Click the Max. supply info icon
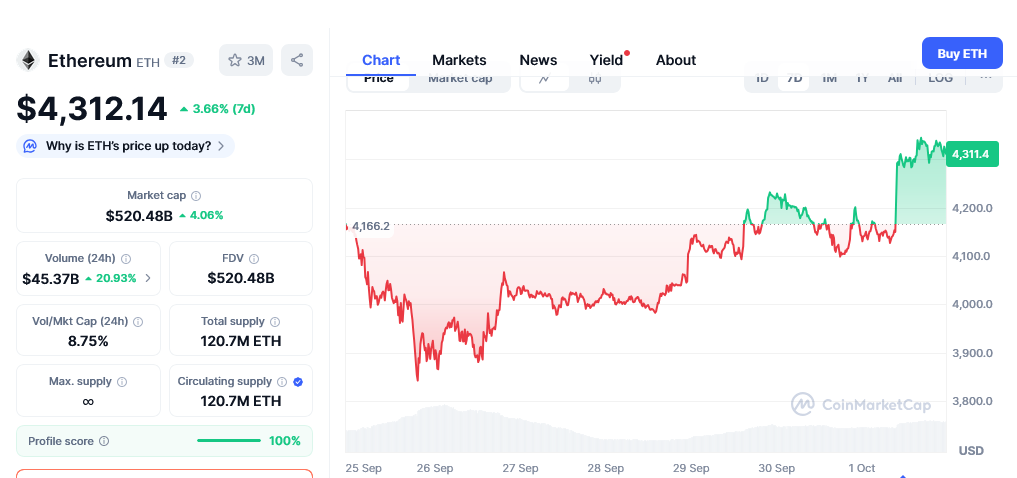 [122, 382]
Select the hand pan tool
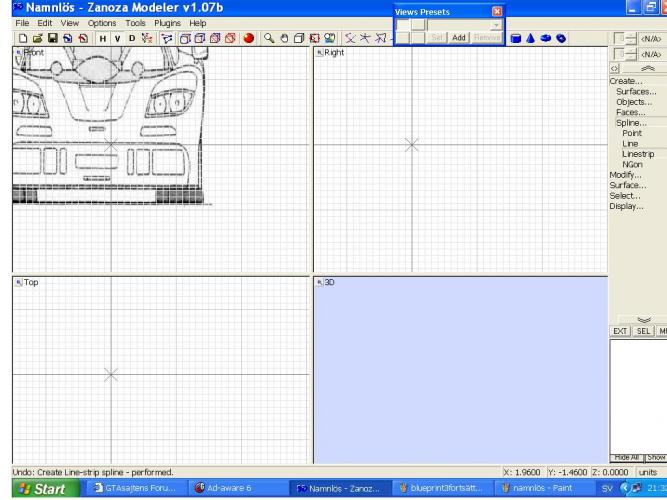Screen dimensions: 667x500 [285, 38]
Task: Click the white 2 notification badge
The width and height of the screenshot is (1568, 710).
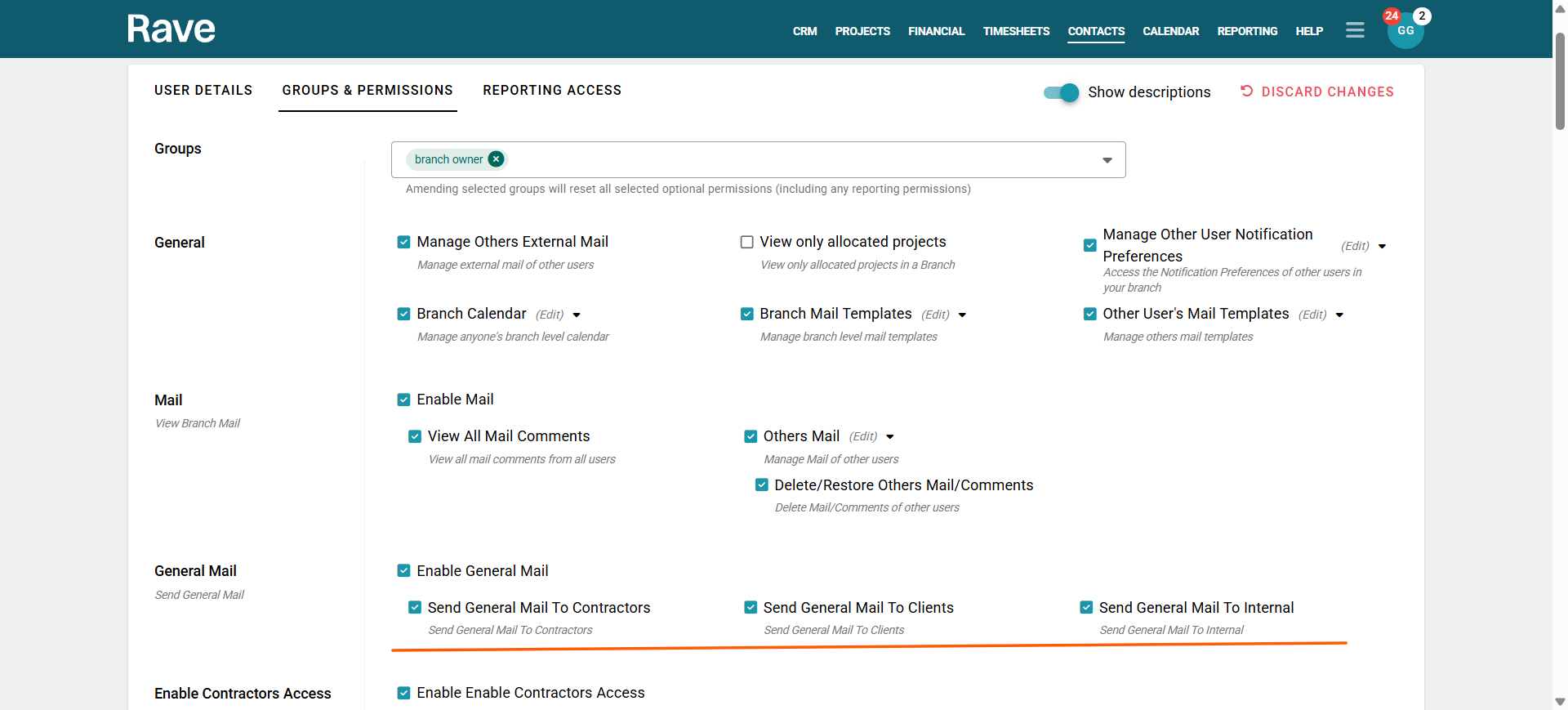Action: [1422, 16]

■ PROBLEM STATEMENT:
Your reply should consist solely of the lines from the line containing "Task: Click the white 2 notification badge" through the last line of the listing, unchanged and free of pictures.

■ FINISHED TASK:
Task: Click the white 2 notification badge
The width and height of the screenshot is (1568, 710).
Action: [1422, 16]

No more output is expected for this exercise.